Рим был силен без сострадания; поэтому его сила вела его к завоеваниям, а его завоевания — к порокам, а его пороки — к ужасному краху и пожару. Он любил свою gravitas, — которая подразумевала великие вещи; — но презирал Прекрасное; и поэтому, когда знание Прекрасного могло бы во многом спасти его, поддерживая в нем чувство пропорции и уместности вещей — он потерял свою мораль и стал совершенно вульгарным. Но подумайте о Китае, принимающем как должное, что музыка была неотъемлемой частью управления; или о Франции с ее Ministre des Beaux Arts в каждом кабинете. Возможно; эти двое, из всех исторических наций, совершили величайшие достижения; ибо вы должны сказать, что ни Индия, ни Греция не были нацией. — Что касается Рима, со всем его первоначальным величием, было бы трудно найти другую нацию его уровня, которая устроила бы такой ужасный беспорядок, как он; имеется в виду, конечно, республиканский Рим; когда Август получил свое с ним, это было другое дело.

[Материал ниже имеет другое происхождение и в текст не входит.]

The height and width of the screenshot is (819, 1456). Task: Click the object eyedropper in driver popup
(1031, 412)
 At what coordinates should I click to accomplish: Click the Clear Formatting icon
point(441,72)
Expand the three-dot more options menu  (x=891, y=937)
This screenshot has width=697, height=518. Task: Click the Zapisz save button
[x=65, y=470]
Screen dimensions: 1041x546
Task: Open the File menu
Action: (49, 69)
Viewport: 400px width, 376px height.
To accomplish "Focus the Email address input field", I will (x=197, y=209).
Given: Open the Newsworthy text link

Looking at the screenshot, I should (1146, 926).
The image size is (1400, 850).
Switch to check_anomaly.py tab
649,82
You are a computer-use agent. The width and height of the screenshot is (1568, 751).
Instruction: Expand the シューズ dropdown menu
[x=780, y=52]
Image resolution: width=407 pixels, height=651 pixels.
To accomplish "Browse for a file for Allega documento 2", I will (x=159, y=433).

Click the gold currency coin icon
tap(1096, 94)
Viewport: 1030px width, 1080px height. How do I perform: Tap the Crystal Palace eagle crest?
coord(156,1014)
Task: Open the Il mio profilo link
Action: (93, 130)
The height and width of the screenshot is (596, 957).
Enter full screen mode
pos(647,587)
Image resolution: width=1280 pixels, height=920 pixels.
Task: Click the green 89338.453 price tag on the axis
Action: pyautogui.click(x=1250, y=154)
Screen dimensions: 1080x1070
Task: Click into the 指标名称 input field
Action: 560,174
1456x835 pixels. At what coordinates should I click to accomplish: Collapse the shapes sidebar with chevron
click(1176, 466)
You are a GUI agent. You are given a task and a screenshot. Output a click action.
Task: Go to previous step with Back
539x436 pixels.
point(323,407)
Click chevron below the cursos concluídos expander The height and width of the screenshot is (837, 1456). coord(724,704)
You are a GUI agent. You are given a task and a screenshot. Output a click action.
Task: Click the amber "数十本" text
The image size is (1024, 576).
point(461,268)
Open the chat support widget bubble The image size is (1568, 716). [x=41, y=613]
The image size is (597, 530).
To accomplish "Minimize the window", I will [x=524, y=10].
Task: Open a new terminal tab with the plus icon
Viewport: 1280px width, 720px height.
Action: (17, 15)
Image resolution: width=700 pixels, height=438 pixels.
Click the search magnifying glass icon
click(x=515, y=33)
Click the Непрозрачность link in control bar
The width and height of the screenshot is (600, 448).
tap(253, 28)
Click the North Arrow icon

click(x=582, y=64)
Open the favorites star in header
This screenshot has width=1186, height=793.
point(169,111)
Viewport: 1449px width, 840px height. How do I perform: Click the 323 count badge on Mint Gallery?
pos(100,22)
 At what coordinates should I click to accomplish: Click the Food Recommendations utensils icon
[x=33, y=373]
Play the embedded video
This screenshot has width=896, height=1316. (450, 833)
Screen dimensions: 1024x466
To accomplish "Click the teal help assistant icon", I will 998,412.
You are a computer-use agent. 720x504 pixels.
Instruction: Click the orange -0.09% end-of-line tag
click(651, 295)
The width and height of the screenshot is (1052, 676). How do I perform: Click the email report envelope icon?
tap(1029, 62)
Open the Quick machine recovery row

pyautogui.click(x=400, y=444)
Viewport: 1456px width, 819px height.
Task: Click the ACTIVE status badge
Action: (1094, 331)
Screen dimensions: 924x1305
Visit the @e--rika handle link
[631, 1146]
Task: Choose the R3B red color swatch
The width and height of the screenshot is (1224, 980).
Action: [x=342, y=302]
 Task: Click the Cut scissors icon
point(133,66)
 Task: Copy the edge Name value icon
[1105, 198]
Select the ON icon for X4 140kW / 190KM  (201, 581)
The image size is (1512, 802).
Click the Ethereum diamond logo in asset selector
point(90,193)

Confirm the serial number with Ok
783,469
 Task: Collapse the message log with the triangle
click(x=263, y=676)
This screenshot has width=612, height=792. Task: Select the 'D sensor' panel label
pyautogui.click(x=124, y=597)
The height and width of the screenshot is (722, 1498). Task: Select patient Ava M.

Он взял гадаринский склон на галопе; и вот вам его история в течение второго века до н.э. Не до конца этого века эго Гребневой Волны начали приходить в каком-либо количестве. С рассвета последней четверти, там или около того, все было постоянно растущим разгромом и бунтом; ужасное падение стада через край утеса. Это было время войн гражданских и обратных; огромных кровавых наборов и резни; реформ и демагогии и убийства Гракхов: — Марий и Сулла как кошка с собакой; — оригинальное спартаковское движение, которое разрушило Италию и закончилось шестью тысячами распятий вдоль дороги в Капую; — закончилось так, а не рабским завоеванием и уничтожением Рима, просто потому, что восставшая рабская армия Спартака была еще менее дисциплинированной, чем легионы, которые Зверь-Красс децимировал в своего рода порядок и наконец победил их. Это были десятилетие за десятилетием жестоких опустошительных войн, — войн хронических и неизлечимых, сказали бы вы: безвременный крах и разрушение мира.